Lourde déception pour David Goffin : "Mentalement il n'était pas là !"
Tout le monde était un peu hagard, k.o. debout, dimanche en début de soirée sur et autour du court Suzanne Lenglen, David Goffin lui-même, son entourage, les supporters qui avaient tout fait pour être là, et par extension la Belgique du tennis dans son ensemble. Quant aux autres, les étrangers, on les sentait pour le moins interloqués.
Personne ne s'attendait à un tel match de notre numéro un, que l'on n'a reconnu à aucun moment une fois le premier set abandonné (5-7) à l'Italien Marco Cecchinato (72e mondial mais qui a déjà virtuellement gagné 30 places en une semaine) sur des fautes directes auxquelles il ne nous a pas habitués (51 sur l'ensemble de la partie !).
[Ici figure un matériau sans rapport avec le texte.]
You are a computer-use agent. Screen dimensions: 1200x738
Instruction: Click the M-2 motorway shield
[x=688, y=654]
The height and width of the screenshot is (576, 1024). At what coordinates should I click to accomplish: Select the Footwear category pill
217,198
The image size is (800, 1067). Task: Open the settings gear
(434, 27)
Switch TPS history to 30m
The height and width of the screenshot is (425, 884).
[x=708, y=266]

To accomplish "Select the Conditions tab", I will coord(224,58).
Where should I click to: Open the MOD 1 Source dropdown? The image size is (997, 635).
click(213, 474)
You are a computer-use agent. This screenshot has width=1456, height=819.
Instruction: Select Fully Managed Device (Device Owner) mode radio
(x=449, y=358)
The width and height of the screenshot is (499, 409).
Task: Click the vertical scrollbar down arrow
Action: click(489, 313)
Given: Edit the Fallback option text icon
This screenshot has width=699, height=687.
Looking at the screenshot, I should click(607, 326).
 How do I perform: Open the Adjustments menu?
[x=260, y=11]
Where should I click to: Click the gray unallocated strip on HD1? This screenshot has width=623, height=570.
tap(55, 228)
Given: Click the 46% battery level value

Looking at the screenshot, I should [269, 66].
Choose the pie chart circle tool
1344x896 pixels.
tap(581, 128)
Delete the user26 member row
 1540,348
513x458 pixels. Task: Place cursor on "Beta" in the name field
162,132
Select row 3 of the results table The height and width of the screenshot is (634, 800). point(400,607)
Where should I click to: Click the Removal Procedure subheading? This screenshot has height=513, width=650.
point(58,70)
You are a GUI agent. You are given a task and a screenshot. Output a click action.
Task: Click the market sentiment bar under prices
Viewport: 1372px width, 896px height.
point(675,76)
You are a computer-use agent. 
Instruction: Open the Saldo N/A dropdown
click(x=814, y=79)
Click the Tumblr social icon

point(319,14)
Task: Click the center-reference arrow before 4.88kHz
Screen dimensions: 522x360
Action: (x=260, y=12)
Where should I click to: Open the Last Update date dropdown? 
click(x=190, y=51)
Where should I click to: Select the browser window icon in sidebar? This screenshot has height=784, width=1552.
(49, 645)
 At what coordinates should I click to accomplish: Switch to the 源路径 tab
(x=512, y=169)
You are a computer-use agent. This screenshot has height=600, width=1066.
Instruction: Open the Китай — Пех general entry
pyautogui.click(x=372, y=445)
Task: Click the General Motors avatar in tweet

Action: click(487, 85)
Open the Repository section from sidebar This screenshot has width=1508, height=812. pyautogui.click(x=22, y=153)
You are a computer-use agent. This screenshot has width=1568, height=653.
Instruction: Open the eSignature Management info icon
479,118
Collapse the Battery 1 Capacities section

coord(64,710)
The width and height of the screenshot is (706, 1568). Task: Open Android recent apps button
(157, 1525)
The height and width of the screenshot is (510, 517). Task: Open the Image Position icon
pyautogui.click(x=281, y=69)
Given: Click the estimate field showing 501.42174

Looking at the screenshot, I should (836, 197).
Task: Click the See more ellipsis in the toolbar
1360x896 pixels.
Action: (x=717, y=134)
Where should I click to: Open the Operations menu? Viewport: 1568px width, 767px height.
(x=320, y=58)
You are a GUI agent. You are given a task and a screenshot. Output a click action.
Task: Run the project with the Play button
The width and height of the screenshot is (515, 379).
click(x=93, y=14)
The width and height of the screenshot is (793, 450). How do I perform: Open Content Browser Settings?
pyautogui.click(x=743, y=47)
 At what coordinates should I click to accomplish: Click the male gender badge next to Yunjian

Ce que l'on a vu alors n'est que l'ombre du joueur qui a brillamment remis le tennis belge sur la carte du monde, même si on l'a cru relancé lorsqu'il est parvenu à empocher la deuxième manche 6-4 après avoir sauvé cinq balles de break en début de set. A l'inverse, c'est le moment où il a carrément sombré et s'est ramassé un 0-6 cuisant, quasi irréel, sans donner l'impression d'être encore dans le match. Lorsqu'il est parvenu à breaker l'Italien dans la quatrième manche (3-2) on s'est de nouveau surpris à y croire un peu, malgré un contexte que l'on qualifiera gentiment d'étrange, mais rien n'y a fait et David n'a plus pris un jeu (3-6), rentrant au vestiaire tête basse, tandis que Cecchinato ne pouvait croire à son rêve éveillé : c'est lui qui affrontera Djokovic mardi en quart de finale de Roland Garros alors qu'il n'avait encore jamais remporté un match en tableau final de Grand Chelem avant la fin mai.
"Vidé psychologiquement"
Evacuons le sujet d'emblée. L'Italien de 25 ans a beau "jouer le meilleur tennis de sa vie" Porte d'Auteuil selon ses propres termes, un Goffin simplement normal se serait retrouvé en quart de finale en trois sets sérieux, même si, durant cette semaine parisienne, il a eu du mal à tenir son meilleur niveau durant tout un match. Il s'agit donc d'une lourde déception au terme d'une prestation assez incompréhensible. Lorsqu'il s'est fait manipuler le coude par le kiné, on a craint que David se soit blessé et qu'il ait joué diminué. Avec l'honnêteté qu'on lui connaît, il a indiqué après coup qu'il n'en était rien. Le voir lâcher, abdiquer ainsi, après avoir sué sang et eau pour avoir raison de Gaël Monfils les deux derniers jours, a fait mal. "Je me sentais justement vidé psychologiquement", expliquait-il, "après avoir joué deux jours d'affilée, c'était dur, compliqué, les matches de Grand Chelem ça use, surtout sur terre battue en trois sets gagnants. Aujourd'hui, je n'avais pas l'énergie mentale pour imposer mon jeu, je pense que j'en ai laissé trop sur le court samedi, alors que Cecchinato a bien joué, il a été constant, ou j'allais trop vite sur le coup gagnant ou il me faisait courir, je n'étais jamais en bonne posture dans les échanges, il n'y avait pas la base comme d'habitude quand je tisse ma toile, je n'ai pas réussi à me booster, à passer au dessus, à me sentir bien. Mais je n'ai pas de douleur particulière, un petit peu au coude évidemment quand on force, qu'on n'utilise plus les jambes... j'ai appelé le kiné pour qu'il me relâche le bras. Je suis déçu, maintenant on va essayer de bosser là-dessus, pour pouvoir mieux enchaîner dans le futur, être plus frais mentalement, durer plus longtemps dans des tournois comme ça."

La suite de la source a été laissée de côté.